### EXERCISE TASK 1
In the Grant Morrison interview article, rewrite the paragraph beginning "Last night, at the DC offices in Burbank" in a shorter form that keeps its main facts.
### EXERCISE TASK 2
Reproduce word for word the passage of the Grant Morrison interview article starting with "Last night, at" and going on through "out of Hercules.".

### SELECTED EXCERPT

** Start **

Grant Morrison Talks “Multiversity,” “Wonder Woman: Earth One”

Last night, at the DC offices in Burbank, California, “select members” of the press (including li’l ol’ me) were brought in for a tour of the cool workspace and a chat with Grant Morrison, DC’s favorite creative mind, about two big upcoming projects he’s working on, now that he’s done with Action Comics and Batman Incorporated. One of those projects is Wonder Woman: Earth One with Yanick Paquette, which he had some very interesting things to say about – claiming it’s hopefully geared for mothers and teenage girls, based on a lot of feminist literature he’s read, and he also noted that the Amazons will have some very different ideas about sex. Also, Hippolyta kills the hell out of Hercules.

“This is the moment where Hippolyta, the Queen of the Amazons and the women have been chained up and controlled by Hercules and his men – it’s part of the Greek legend – and she finally turns on him and gets those chains around his neck, where they belong,” Morrison explained of the Paquette piece below. “This is going to be one of the Earth One books. The first book is going to be 120 pages, me and Yanick Paquette and he’s killing it. He’s done all this border stuff, and he’s researched all these Greek friezes and pottery and combining it into the panel border.”

“Diana’s the main character, but we wanted to give a little bit of service to all the stuff that actually happened in the original myth,” he continued. “Heracles captured the Amazons and subjected them to all kinds of tortures, so the first 15 pages of our book deal with that. It’s just a big old ladies-kick-ass thing. Having read my feminist literature, I wanted to come up with the most outrageous image of the battle of the sexes to open this book, and when you see Hercules basically gloating over Hippolyta, who’s down on her knees in the mud and in chains, that’s what we wanted to do, and we work up from there, through all these different ways of looking at women – both in comics and in society. I wanted this one to be good. I want it to be something different from every other superhero book I’ve done. It’s not like a superhero comic. It’s a comic about the sexes and how we feel about one another, and how Wonder Woman represents the best of something, and should be allowed to represent it and also represent a creator’s interest, shall we say?”

Given that the ‘creator’s interest,’ in Wonder Woman creator William Moulton Marston’s case, was often a bondage fetish, I had to prod Morrison with a simple “go on.”

“The Amazons, over many thousands of years of living eternally, have developed some very strange and ritualized ideas about sex is all I can say,” he noted. When I asked if it was anything like Brian Azzarello’s recent ‘Sex Pirate Spartans’ take on them, he answered with “Nothing like that. This is what happens if you have a utopian community of women. They don’t need to kill men. They don’t need any of that. But other things happen. You’ve got maybe a couple of thousand women – 250 years later, they’ve all kissed one another. A thousand years later, what’s going on? Two thousand years later, what the hell is going on? And then we take up the story a thousand years after that. We owed the world – it’s a genuinely new and different sexuality. Here’s something you don’t understand and let’s see if you can make sense of it. I really worked on it. We did a lot of research on this book.”

** End **

### INFORMATION SHOWN

** Start **

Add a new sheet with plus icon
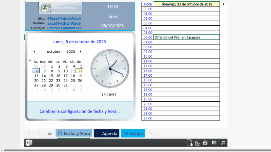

** End **

### EXERCISE OUTPUT 1
Last night, select press members toured DC's offices in Burbank, California, and talked with Grant Morrison, who has finished Action Comics and Batman Incorporated, about two big upcoming projects. One is Wonder Woman: Earth One with Yanick Paquette. Morrison said he hopes the book is geared toward mothers and teenage girls and that it draws on feminist literature he has read. He also said the Amazons will have very different ideas about sex, and that Hippolyta kills Hercules.

### EXERCISE OUTPUT 2
Last night, at the DC offices in Burbank, California, “select members” of the press (including li’l ol’ me) were brought in for a tour of the cool workspace and a chat with Grant Morrison, DC’s favorite creative mind, about two big upcoming projects he’s working on, now that he’s done with Action Comics and Batman Incorporated. One of those projects is Wonder Woman: Earth One with Yanick Paquette, which he had some very interesting things to say about – claiming it’s hopefully geared for mothers and teenage girls, based on a lot of feminist literature he’s read, and he also noted that the Amazons will have some very different ideas about sex. Also, Hippolyta kills the hell out of Hercules.